Gezi’den sonra, krizimiz gene eksik değil; ama bunlar “AKP mamulâtı” krizler. Darbe yapıp da AKP’yi devirme hırsına kapılmış adamlar ellerinde ayakkabı kutularıyla koşuşup onları falancanın evine yığmıyorlardı. Bilâl Erdoğan’dan habersiz eve para götürüp yığmıyorlardı. İktidardaki zevattı bunları yapan; yalnız, bunların yapıldığından birilerinin de haberi olmuştu. Bu, hesapta olmayan etkendi.
… Neyse, dediğim gibi, şimdiki krizlerimiz “AKP mamulâtı”. Onun için, “kriz yönetmeyi öğrenme”den önce, “kriz çıkarmama”yı öğrenmeleri gerekiyor. “Kriz”, adı üstünde, normal gidişten bir sapma. Sonuçta, birçok etkenin normal yöntemlerle denetlenememesi durumu. Bir “kriz” varsa, giderilmesinin birinci koşulu ne olduğunu anlamak, tarafları dinlemek, kendi savunduğun noktada esnemeyi, esnek durmayı becermektir. Bir yerde kriz varsa, oranın yöneticisinin, şöyle ya da böyle, o krizde payı olmaması düşünülemez. “Bir tek ben haklıyım. Benden başka herkes haksız” diyerek kriz çözülmez –ancak kriz büyütülür.

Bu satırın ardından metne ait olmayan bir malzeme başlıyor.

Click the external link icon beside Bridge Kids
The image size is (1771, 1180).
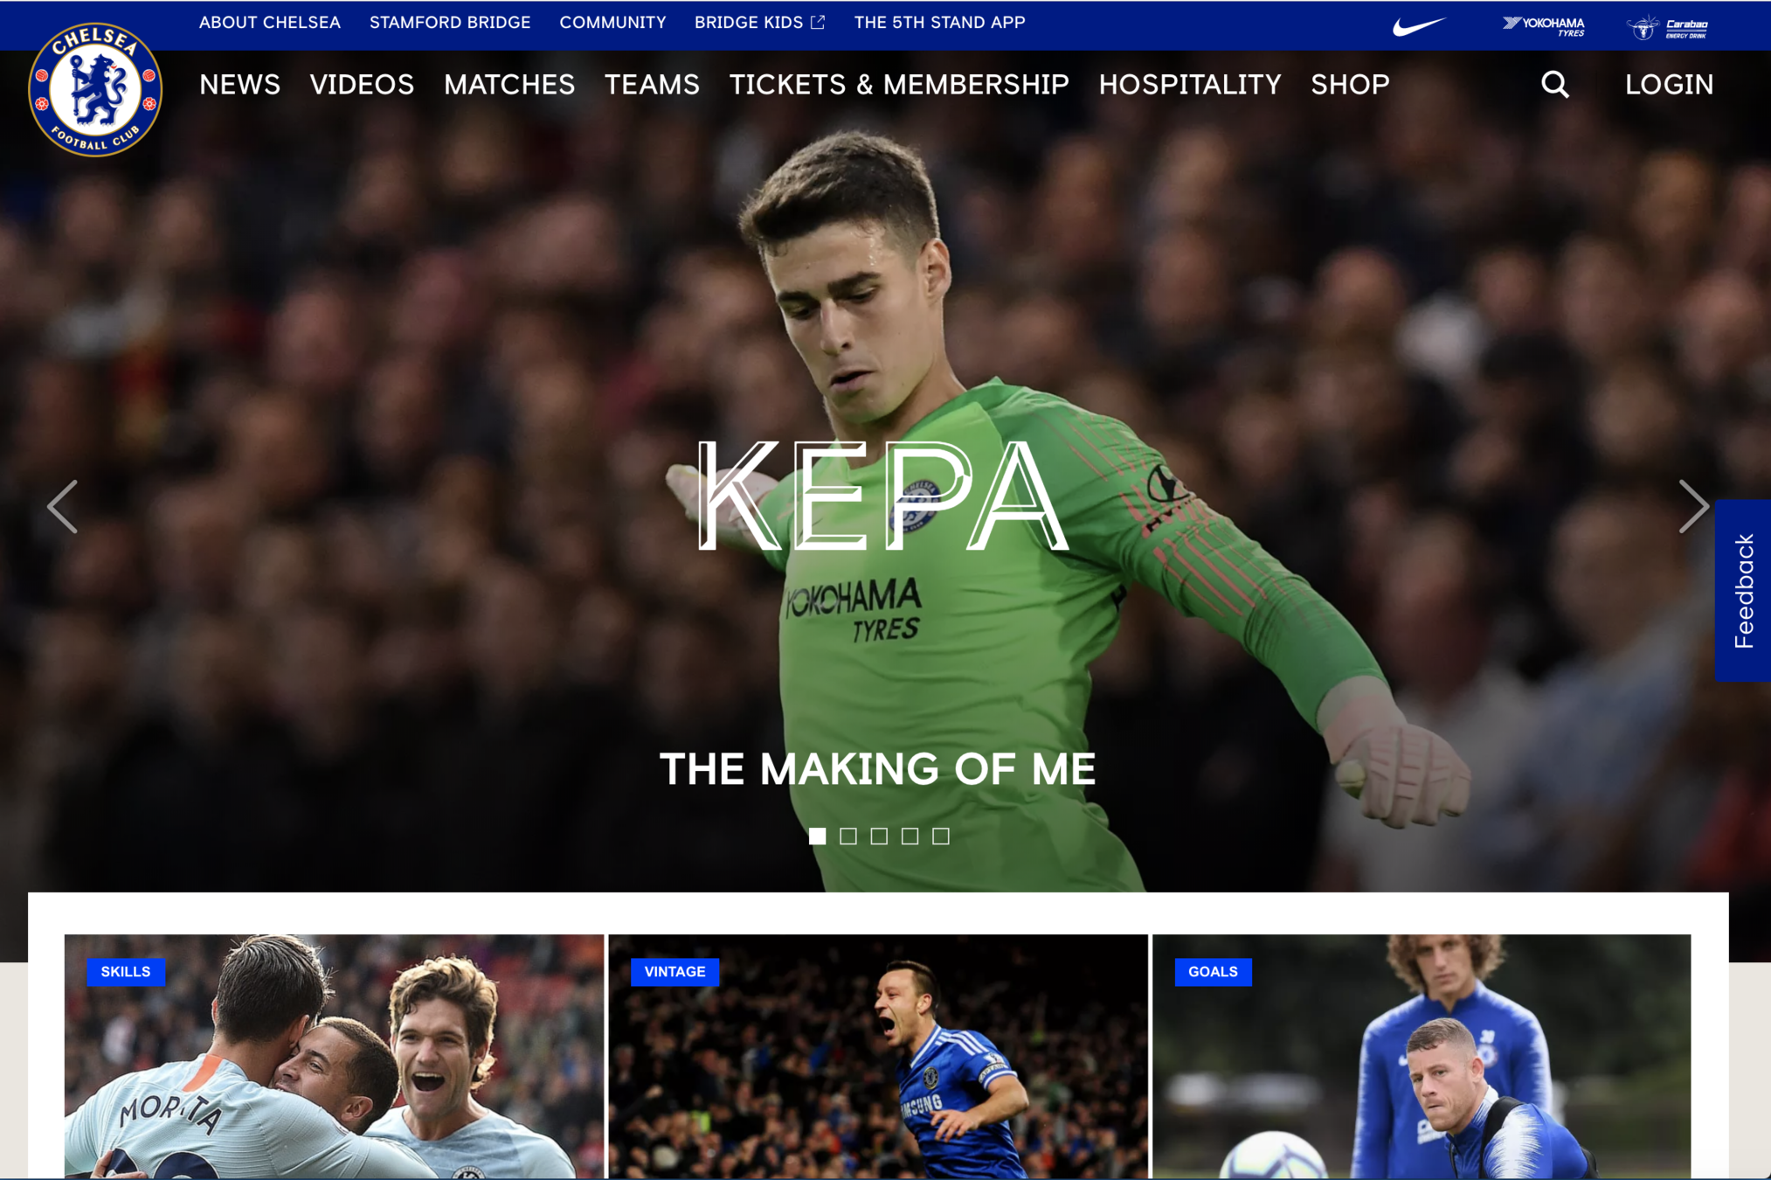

Ancak birkaç ay öncesine kadar Başbakan, şimdi Cumhurbaşkanı (“ne” olduğu davranışını etkilemiyor) Tayyip Erdoğan inatlarıyla, öfkeleriyle zaten kendisi bir “kriz” halinde. İçişleri Bakanı “misliyle” diye konuşuyorsa, bu korkutucu zihniyetin kaynağı Erdoğan’ın siyaset ve yönetim anlayışı.